[Items from a data source]
▶

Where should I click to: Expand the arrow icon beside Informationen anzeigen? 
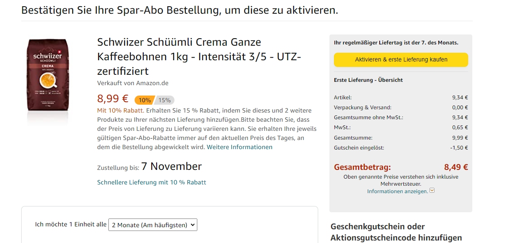pos(432,191)
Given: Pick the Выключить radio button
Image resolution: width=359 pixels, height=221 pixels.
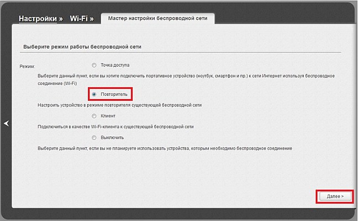Looking at the screenshot, I should point(94,137).
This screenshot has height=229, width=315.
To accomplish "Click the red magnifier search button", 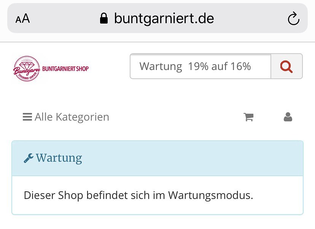I will click(x=286, y=67).
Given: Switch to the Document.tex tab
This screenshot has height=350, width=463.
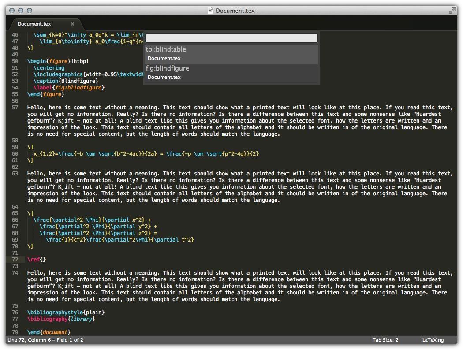Looking at the screenshot, I should pyautogui.click(x=34, y=24).
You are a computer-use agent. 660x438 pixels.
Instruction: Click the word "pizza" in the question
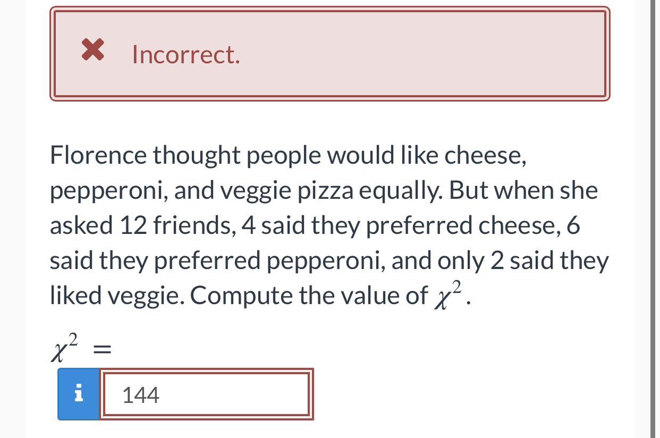pyautogui.click(x=325, y=191)
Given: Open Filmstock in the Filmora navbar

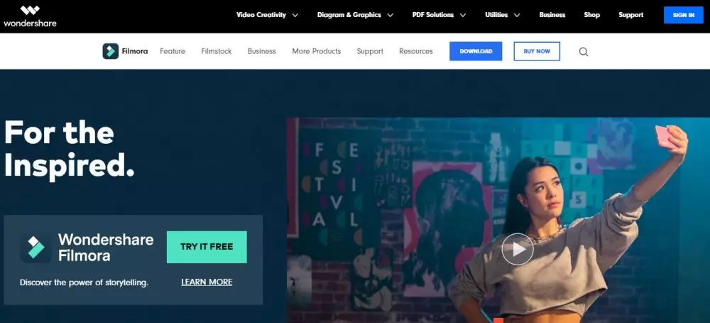Looking at the screenshot, I should coord(217,51).
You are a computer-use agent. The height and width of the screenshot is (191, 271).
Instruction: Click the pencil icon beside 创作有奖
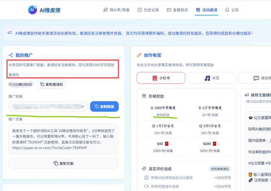click(139, 55)
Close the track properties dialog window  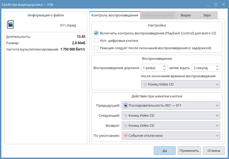[x=223, y=4]
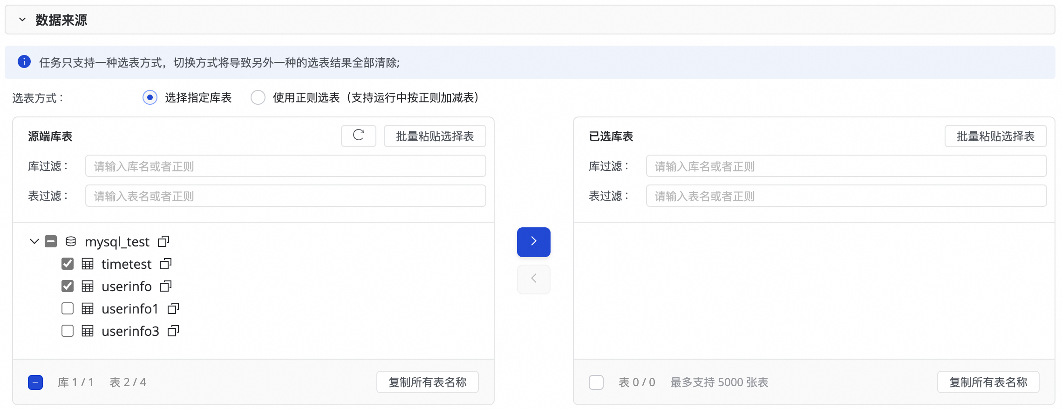Viewport: 1062px width, 409px height.
Task: Click the selected panel 表过滤 input
Action: [x=846, y=196]
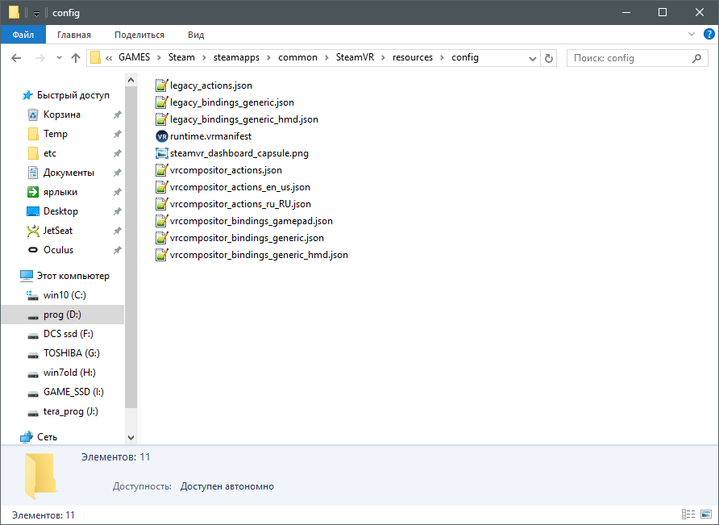Expand the ribbon with the chevron
This screenshot has height=525, width=719.
coord(691,35)
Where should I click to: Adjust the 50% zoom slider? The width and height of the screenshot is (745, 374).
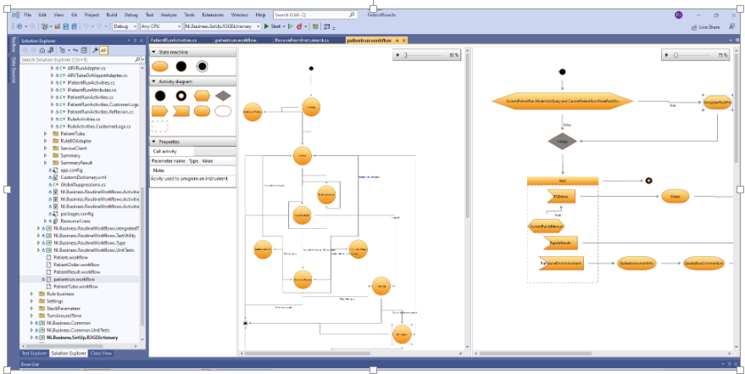[x=405, y=55]
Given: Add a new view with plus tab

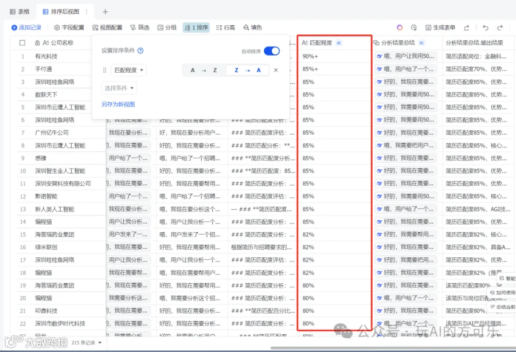Looking at the screenshot, I should (x=105, y=12).
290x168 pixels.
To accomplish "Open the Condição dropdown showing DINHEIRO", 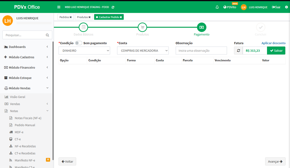I will click(x=84, y=51).
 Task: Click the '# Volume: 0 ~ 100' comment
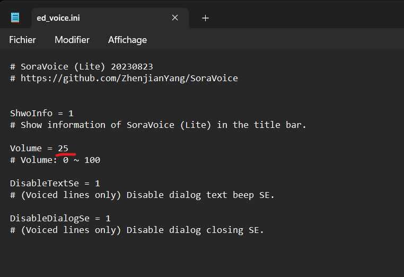coord(55,160)
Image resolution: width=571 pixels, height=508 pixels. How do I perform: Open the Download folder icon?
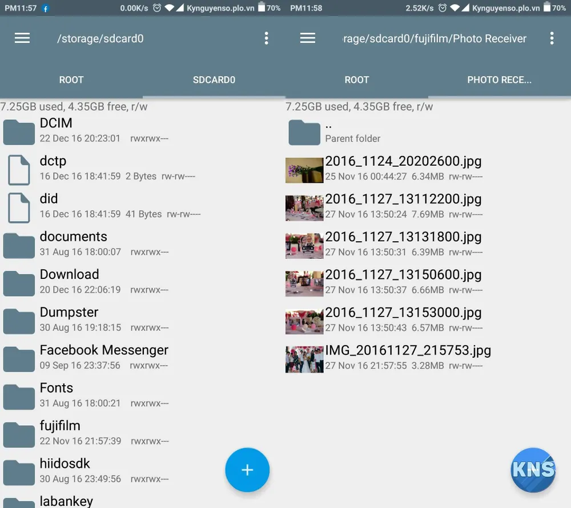[x=19, y=282]
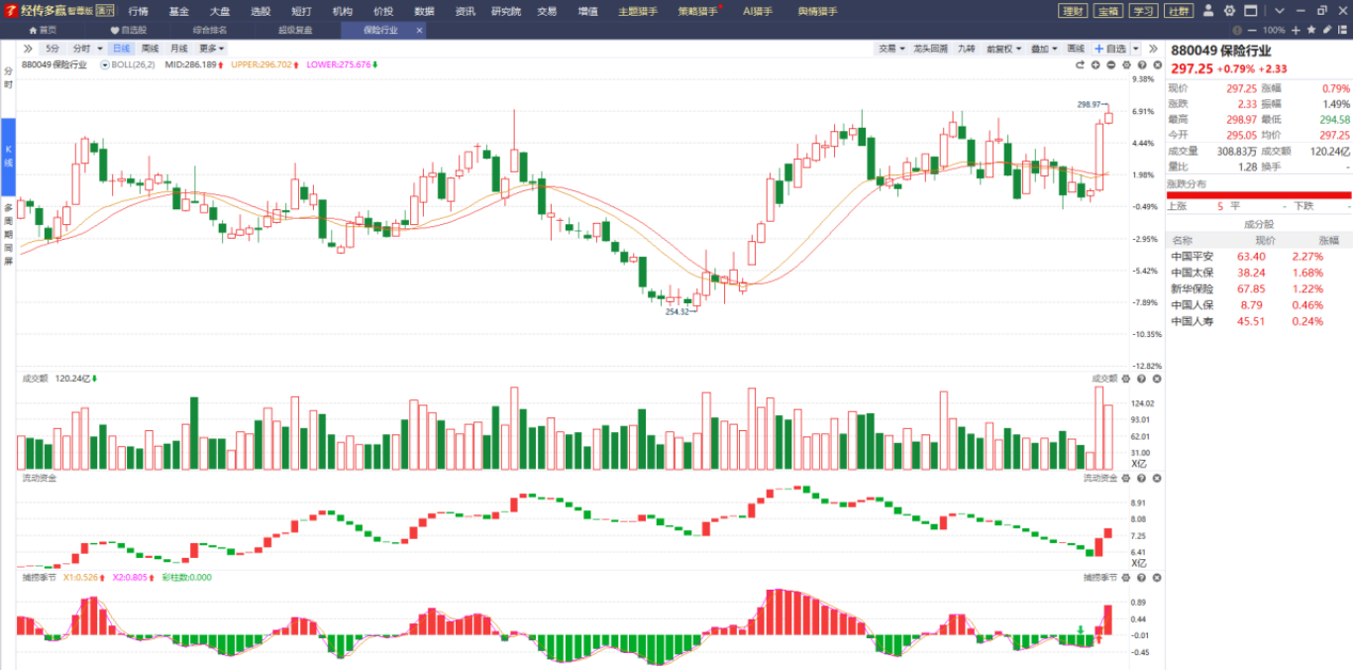Click the zoom-out minus icon on main chart

coord(1111,64)
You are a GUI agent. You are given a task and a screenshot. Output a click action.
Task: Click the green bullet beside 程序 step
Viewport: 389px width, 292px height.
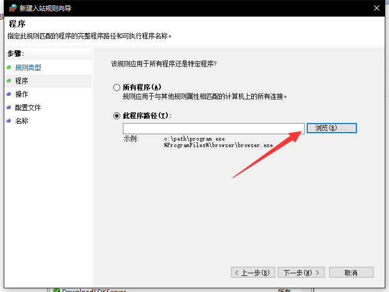click(9, 81)
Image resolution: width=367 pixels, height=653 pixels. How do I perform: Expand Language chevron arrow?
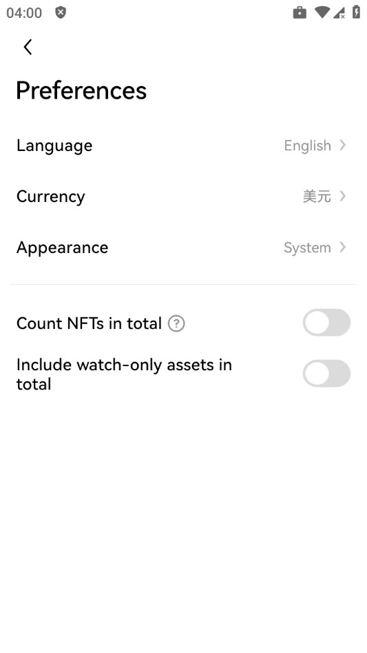(x=342, y=145)
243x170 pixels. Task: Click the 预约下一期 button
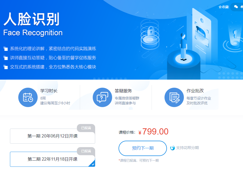(143, 148)
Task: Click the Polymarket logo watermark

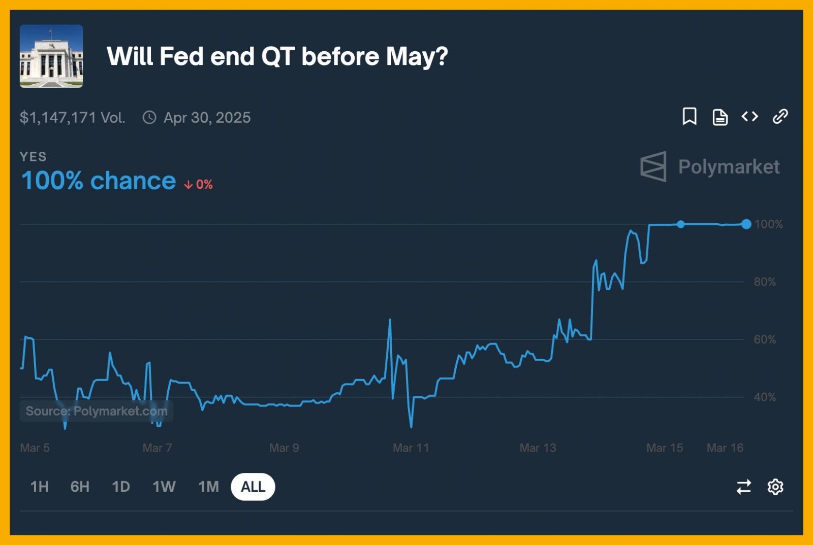Action: point(710,166)
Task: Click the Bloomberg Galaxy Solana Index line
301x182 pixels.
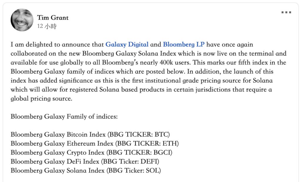Action: 86,171
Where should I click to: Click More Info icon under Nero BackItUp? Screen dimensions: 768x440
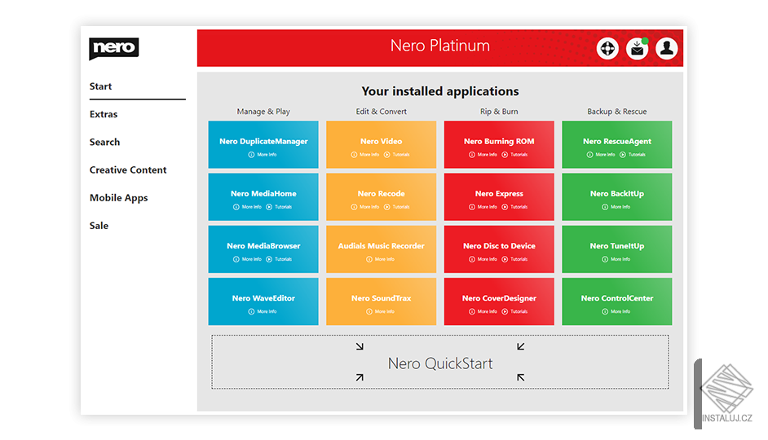tap(605, 207)
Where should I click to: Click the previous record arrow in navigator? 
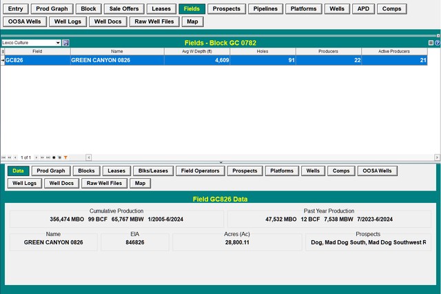(x=15, y=157)
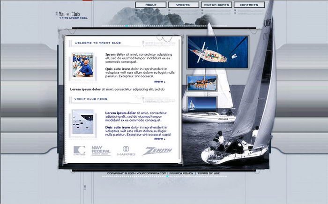Go to the Yachts navigation tab
328x204 pixels.
[x=183, y=5]
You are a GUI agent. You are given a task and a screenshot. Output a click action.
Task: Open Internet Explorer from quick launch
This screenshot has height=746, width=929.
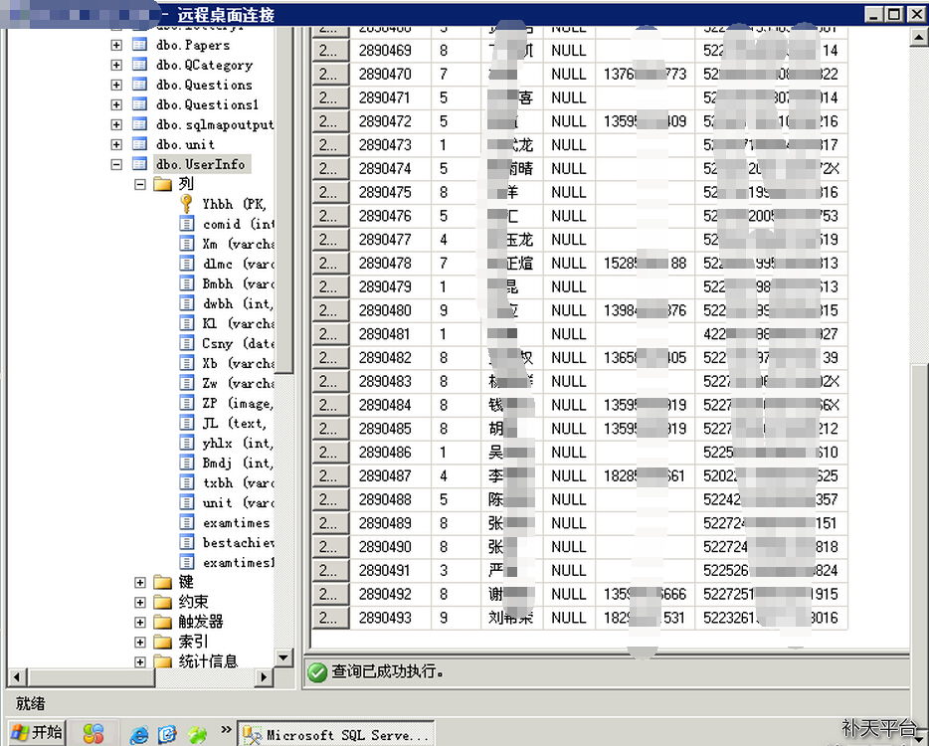tap(139, 734)
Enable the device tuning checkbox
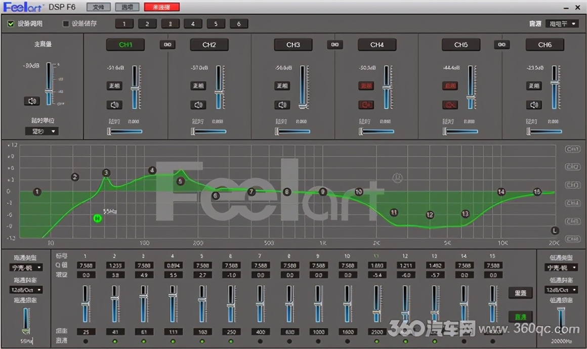The image size is (587, 349). coord(11,23)
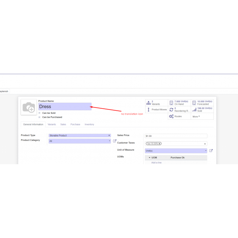Open external link beside Product Category
The width and height of the screenshot is (238, 238).
115,141

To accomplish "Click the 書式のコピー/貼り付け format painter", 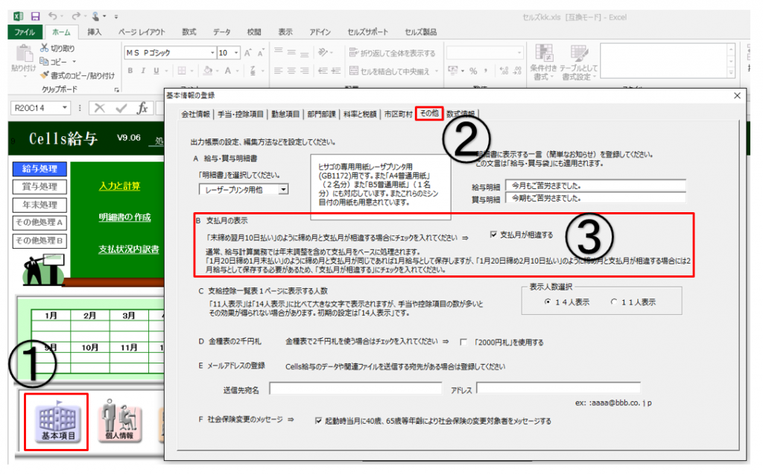I will [x=45, y=75].
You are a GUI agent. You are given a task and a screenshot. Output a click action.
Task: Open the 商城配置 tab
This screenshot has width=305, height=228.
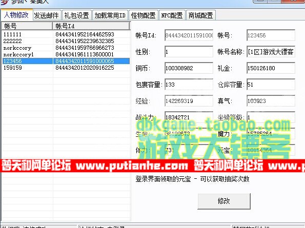pyautogui.click(x=201, y=15)
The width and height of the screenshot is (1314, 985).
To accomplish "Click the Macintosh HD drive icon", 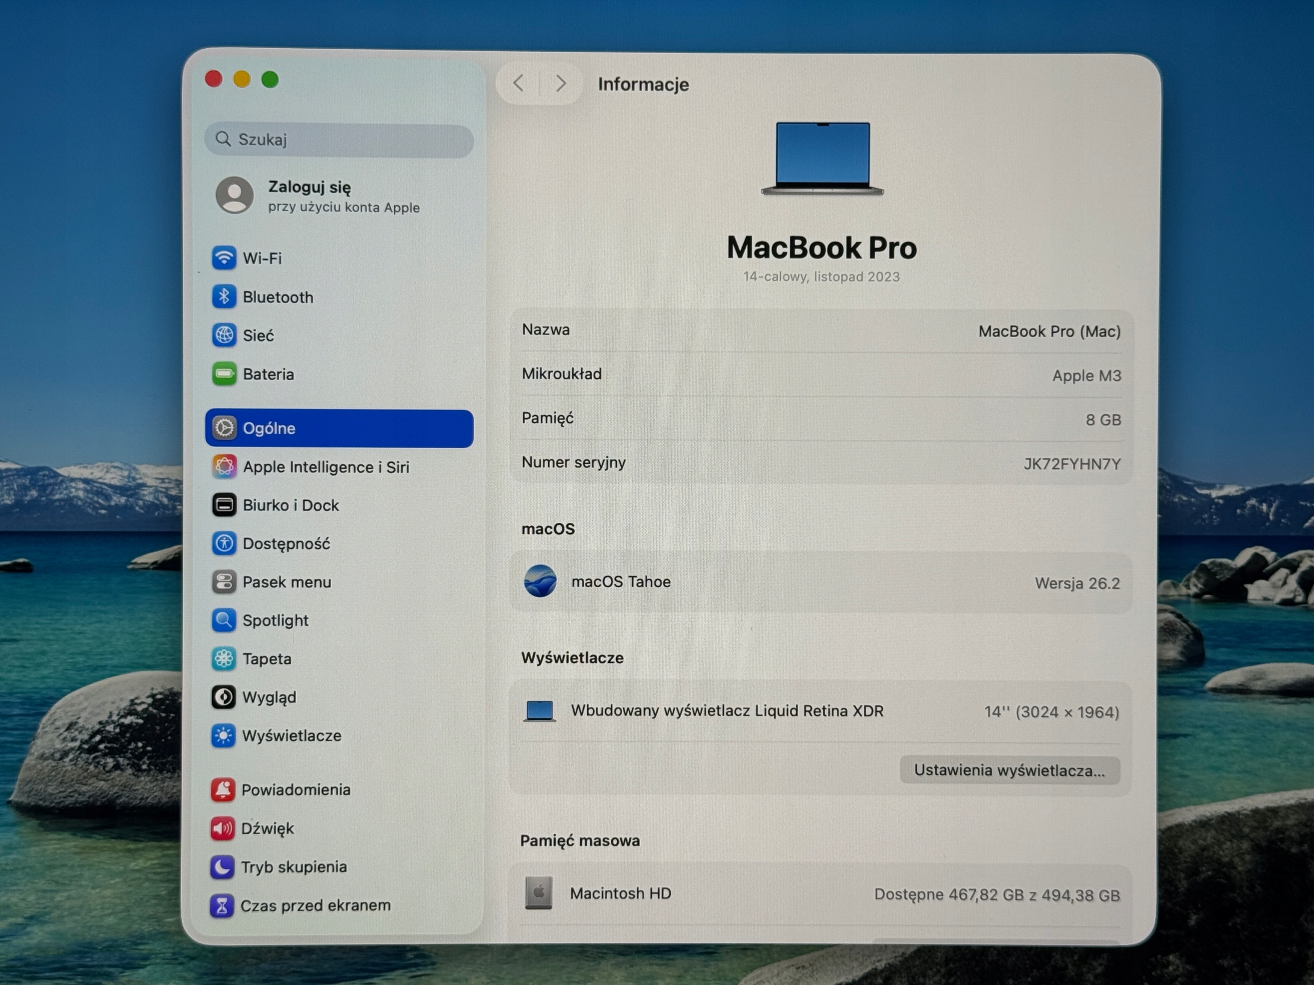I will pyautogui.click(x=539, y=893).
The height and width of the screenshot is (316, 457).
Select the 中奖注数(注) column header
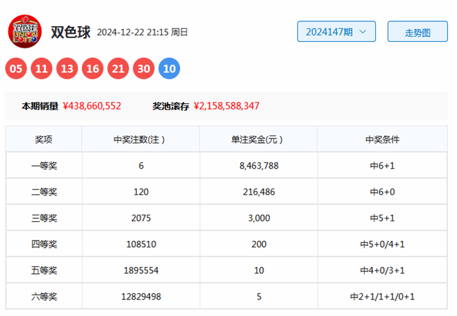coord(140,140)
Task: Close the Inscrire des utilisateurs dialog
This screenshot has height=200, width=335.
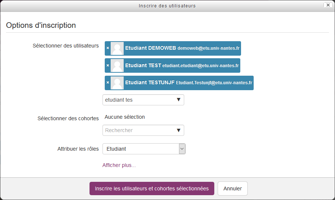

◀

Retype, word for word, the lines from the one with "Task: Close the" through the last line of the entries above, and only those lines. Leave pictures out.

Task: Close the Inscrire des utilisateurs dialog
This screenshot has height=200, width=335.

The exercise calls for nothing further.